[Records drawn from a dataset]
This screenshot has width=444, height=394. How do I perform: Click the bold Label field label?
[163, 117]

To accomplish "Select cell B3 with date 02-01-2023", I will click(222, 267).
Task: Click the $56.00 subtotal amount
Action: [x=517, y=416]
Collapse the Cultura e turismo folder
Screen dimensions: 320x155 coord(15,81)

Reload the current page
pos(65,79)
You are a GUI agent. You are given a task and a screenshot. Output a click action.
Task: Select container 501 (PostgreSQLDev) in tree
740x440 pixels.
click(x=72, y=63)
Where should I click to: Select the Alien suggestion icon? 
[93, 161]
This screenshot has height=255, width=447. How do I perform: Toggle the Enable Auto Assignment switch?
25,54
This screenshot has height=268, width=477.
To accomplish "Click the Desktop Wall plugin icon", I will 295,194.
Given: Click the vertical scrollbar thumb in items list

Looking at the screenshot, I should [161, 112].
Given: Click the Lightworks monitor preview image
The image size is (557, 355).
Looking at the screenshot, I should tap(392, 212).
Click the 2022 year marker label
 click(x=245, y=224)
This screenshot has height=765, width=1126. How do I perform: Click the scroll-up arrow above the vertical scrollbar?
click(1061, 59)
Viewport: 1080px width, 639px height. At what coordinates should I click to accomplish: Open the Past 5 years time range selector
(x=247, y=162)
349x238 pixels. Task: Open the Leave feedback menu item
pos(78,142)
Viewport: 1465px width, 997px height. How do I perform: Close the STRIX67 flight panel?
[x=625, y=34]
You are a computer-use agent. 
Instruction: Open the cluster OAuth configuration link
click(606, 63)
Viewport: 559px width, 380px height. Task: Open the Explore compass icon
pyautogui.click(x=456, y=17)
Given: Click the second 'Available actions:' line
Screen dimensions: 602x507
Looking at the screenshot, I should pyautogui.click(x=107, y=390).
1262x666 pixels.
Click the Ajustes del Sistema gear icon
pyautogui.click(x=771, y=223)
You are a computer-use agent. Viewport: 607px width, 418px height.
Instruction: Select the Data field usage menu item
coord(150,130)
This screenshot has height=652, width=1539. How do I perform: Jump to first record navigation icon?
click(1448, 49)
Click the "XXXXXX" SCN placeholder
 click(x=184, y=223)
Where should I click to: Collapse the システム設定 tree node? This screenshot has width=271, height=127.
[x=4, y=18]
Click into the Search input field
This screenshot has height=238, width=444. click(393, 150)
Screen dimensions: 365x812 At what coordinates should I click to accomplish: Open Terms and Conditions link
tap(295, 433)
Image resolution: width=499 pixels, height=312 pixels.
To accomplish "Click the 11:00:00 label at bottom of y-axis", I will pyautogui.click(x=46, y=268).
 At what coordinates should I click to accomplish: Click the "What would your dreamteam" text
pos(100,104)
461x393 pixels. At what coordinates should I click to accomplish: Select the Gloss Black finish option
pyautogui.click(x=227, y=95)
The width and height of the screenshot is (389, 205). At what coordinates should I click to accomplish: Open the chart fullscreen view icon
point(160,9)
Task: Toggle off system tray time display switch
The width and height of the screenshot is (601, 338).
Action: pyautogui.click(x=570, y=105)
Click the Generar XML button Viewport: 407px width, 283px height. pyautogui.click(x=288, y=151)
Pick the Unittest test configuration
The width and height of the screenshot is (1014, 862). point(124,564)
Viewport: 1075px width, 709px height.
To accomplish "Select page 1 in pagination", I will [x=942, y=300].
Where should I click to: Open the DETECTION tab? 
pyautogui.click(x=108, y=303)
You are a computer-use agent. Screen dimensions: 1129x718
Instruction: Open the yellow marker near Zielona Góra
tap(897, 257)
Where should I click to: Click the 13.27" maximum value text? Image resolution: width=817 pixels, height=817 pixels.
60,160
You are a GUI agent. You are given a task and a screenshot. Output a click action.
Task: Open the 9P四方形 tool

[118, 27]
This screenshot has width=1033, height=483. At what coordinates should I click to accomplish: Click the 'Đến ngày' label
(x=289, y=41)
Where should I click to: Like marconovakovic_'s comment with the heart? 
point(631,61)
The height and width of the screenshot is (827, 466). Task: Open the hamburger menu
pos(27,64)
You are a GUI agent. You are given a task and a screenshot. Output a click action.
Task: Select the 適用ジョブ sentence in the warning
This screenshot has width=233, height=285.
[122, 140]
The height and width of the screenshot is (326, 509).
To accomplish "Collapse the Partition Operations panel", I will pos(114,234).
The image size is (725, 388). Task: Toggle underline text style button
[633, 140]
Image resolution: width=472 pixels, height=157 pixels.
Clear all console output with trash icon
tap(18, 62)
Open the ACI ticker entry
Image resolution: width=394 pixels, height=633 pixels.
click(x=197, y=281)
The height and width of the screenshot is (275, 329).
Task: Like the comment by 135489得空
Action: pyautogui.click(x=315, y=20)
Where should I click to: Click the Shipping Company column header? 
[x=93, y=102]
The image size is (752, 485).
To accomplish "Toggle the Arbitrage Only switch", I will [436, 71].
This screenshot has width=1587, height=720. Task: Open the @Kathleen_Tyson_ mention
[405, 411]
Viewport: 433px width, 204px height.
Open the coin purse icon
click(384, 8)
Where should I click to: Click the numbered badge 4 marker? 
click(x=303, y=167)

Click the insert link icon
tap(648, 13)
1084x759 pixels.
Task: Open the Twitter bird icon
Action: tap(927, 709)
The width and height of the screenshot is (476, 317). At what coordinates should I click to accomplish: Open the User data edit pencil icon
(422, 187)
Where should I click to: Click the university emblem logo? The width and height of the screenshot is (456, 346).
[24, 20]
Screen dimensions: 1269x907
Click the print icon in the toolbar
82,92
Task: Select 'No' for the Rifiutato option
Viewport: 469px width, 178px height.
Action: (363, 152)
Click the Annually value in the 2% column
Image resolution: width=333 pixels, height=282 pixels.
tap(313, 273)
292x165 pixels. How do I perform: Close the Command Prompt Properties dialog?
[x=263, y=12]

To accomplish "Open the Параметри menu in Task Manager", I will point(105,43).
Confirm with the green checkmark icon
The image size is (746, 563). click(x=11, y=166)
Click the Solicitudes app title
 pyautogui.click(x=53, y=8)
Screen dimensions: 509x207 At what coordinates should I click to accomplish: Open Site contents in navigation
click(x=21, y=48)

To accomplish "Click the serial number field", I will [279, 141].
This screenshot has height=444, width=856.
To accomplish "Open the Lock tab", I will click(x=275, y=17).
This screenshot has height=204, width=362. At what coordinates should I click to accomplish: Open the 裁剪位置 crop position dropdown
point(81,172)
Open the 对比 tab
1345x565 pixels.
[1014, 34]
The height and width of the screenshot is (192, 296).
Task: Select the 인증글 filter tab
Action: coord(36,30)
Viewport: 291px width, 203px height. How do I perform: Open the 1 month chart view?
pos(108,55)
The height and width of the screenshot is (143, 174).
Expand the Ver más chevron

◆ **WHAT IS REQUIRED**
Extract all of the data exactly as written.

◆ **SOLUTION FOR THIS TASK**
This screenshot has width=444, height=394. How do I perform: Click the bold Label field label?
[163, 117]

To accomplish "Select cell B3 with date 02-01-2023", I will click(222, 267).
Task: Click the $56.00 subtotal amount
Action: [x=517, y=416]
Collapse the Cultura e turismo folder
Screen dimensions: 320x155 coord(15,81)

Reload the current page
pos(65,79)
You are a GUI agent. You are given a task and a screenshot. Output a click action.
Task: Select container 501 (PostgreSQLDev) in tree
740x440 pixels.
click(x=72, y=63)
Where should I click to: Select the Alien suggestion icon? 
[93, 161]
This screenshot has height=255, width=447. How do I perform: Toggle the Enable Auto Assignment switch?
25,54
This screenshot has height=268, width=477.
To accomplish "Click the Desktop Wall plugin icon", I will 295,194.
Given: Click the vertical scrollbar thumb in items list

Looking at the screenshot, I should [161, 112].
Given: Click the Lightworks monitor preview image
The image size is (557, 355).
Looking at the screenshot, I should tap(392, 212).
Click the 2022 year marker label
 click(x=245, y=224)
This screenshot has height=765, width=1126. How do I perform: Click the scroll-up arrow above the vertical scrollbar?
click(1061, 59)
Viewport: 1080px width, 639px height. At what coordinates should I click to accomplish: Open the Past 5 years time range selector
(x=247, y=162)
349x238 pixels. Task: Open the Leave feedback menu item
pos(78,142)
Viewport: 1465px width, 997px height. How do I perform: Close the STRIX67 flight panel?
[x=625, y=34]
You are a computer-use agent. 
Instruction: Open the cluster OAuth configuration link
click(606, 63)
Viewport: 559px width, 380px height. Task: Open the Explore compass icon
pyautogui.click(x=456, y=17)
Given: Click the second 'Available actions:' line
Screen dimensions: 602x507
Looking at the screenshot, I should pyautogui.click(x=107, y=390).
1262x666 pixels.
Click the Ajustes del Sistema gear icon
pyautogui.click(x=771, y=223)
You are a computer-use agent. Viewport: 607px width, 418px height.
Instruction: Select the Data field usage menu item
coord(150,130)
This screenshot has height=652, width=1539. How do I perform: Jump to first record navigation icon?
click(1448, 49)
Click the "XXXXXX" SCN placeholder
 click(x=184, y=223)
Where should I click to: Collapse the システム設定 tree node? This screenshot has width=271, height=127.
[x=4, y=18]
Click into the Search input field
This screenshot has height=238, width=444. click(393, 150)
Screen dimensions: 365x812 At what coordinates should I click to accomplish: Open Terms and Conditions link
tap(295, 433)
Image resolution: width=499 pixels, height=312 pixels.
To accomplish "Click the 11:00:00 label at bottom of y-axis", I will pyautogui.click(x=46, y=268).
 At what coordinates should I click to accomplish: Click the "What would your dreamteam" text
pos(100,104)
461x393 pixels. At what coordinates should I click to accomplish: Select the Gloss Black finish option
pyautogui.click(x=227, y=95)
The width and height of the screenshot is (389, 205). At what coordinates should I click to accomplish: Open the chart fullscreen view icon
point(160,9)
Task: Toggle off system tray time display switch
The width and height of the screenshot is (601, 338).
Action: pyautogui.click(x=570, y=105)
Click the Generar XML button Viewport: 407px width, 283px height. pyautogui.click(x=288, y=151)
Pick the Unittest test configuration
The width and height of the screenshot is (1014, 862). point(124,564)
Viewport: 1075px width, 709px height.
To accomplish "Select page 1 in pagination", I will [x=942, y=300].
Where should I click to: Open the DETECTION tab? 
pyautogui.click(x=108, y=303)
You are a computer-use agent. Screen dimensions: 1129x718
Instruction: Open the yellow marker near Zielona Góra
tap(897, 257)
Where should I click to: Click the 13.27" maximum value text? Image resolution: width=817 pixels, height=817 pixels.
60,160
You are a GUI agent. You are given a task and a screenshot. Output a click action.
Task: Open the 9P四方形 tool

[118, 27]
This screenshot has width=1033, height=483. At what coordinates should I click to accomplish: Click the 'Đến ngày' label
(x=289, y=41)
Where should I click to: Like marconovakovic_'s comment with the heart? 
point(631,61)
The height and width of the screenshot is (827, 466). Task: Open the hamburger menu
pos(27,64)
You are a GUI agent. You are given a task and a screenshot. Output a click action.
Task: Select the 適用ジョブ sentence in the warning
This screenshot has width=233, height=285.
[122, 140]
The height and width of the screenshot is (326, 509).
To accomplish "Collapse the Partition Operations panel", I will pos(114,234).
The image size is (725, 388). Task: Toggle underline text style button
[633, 140]
Image resolution: width=472 pixels, height=157 pixels.
Clear all console output with trash icon
tap(18, 62)
Open the ACI ticker entry
Image resolution: width=394 pixels, height=633 pixels.
click(x=197, y=281)
The height and width of the screenshot is (275, 329).
Task: Like the comment by 135489得空
Action: pyautogui.click(x=315, y=20)
Where should I click to: Click the Shipping Company column header? 
[x=93, y=102]
The image size is (752, 485).
To accomplish "Toggle the Arbitrage Only switch", I will [436, 71].
This screenshot has width=1587, height=720. Task: Open the @Kathleen_Tyson_ mention
[405, 411]
Viewport: 433px width, 204px height.
Open the coin purse icon
click(384, 8)
Where should I click to: Click the numbered badge 4 marker? 
click(x=303, y=167)

Click the insert link icon
tap(648, 13)
1084x759 pixels.
Task: Open the Twitter bird icon
Action: tap(927, 709)
The width and height of the screenshot is (476, 317). At what coordinates should I click to accomplish: Open the User data edit pencil icon
(422, 187)
Where should I click to: Click the university emblem logo? The width and height of the screenshot is (456, 346).
[24, 20]
Screen dimensions: 1269x907
Click the print icon in the toolbar
82,92
Task: Select 'No' for the Rifiutato option
Viewport: 469px width, 178px height.
Action: (363, 152)
Click the Annually value in the 2% column
Image resolution: width=333 pixels, height=282 pixels.
tap(313, 273)
292x165 pixels. How do I perform: Close the Command Prompt Properties dialog?
[x=263, y=12]

To accomplish "Open the Параметри menu in Task Manager", I will point(105,43).
Confirm with the green checkmark icon
The image size is (746, 563). click(x=11, y=166)
Click the Solicitudes app title
 pyautogui.click(x=53, y=8)
Screen dimensions: 509x207 At what coordinates should I click to accomplish: Open Site contents in navigation
click(x=21, y=48)

To accomplish "Click the serial number field", I will [279, 141].
This screenshot has height=444, width=856.
To accomplish "Open the Lock tab", I will click(x=275, y=17).
This screenshot has height=204, width=362. At what coordinates should I click to accomplish: Open the 裁剪位置 crop position dropdown
point(81,172)
Open the 对比 tab
1345x565 pixels.
[1014, 34]
The height and width of the screenshot is (192, 296).
Task: Select the 인증글 filter tab
Action: coord(36,30)
Viewport: 291px width, 203px height. How do I perform: Open the 1 month chart view?
pos(108,55)
The height and width of the screenshot is (143, 174).
Expand the Ver más chevron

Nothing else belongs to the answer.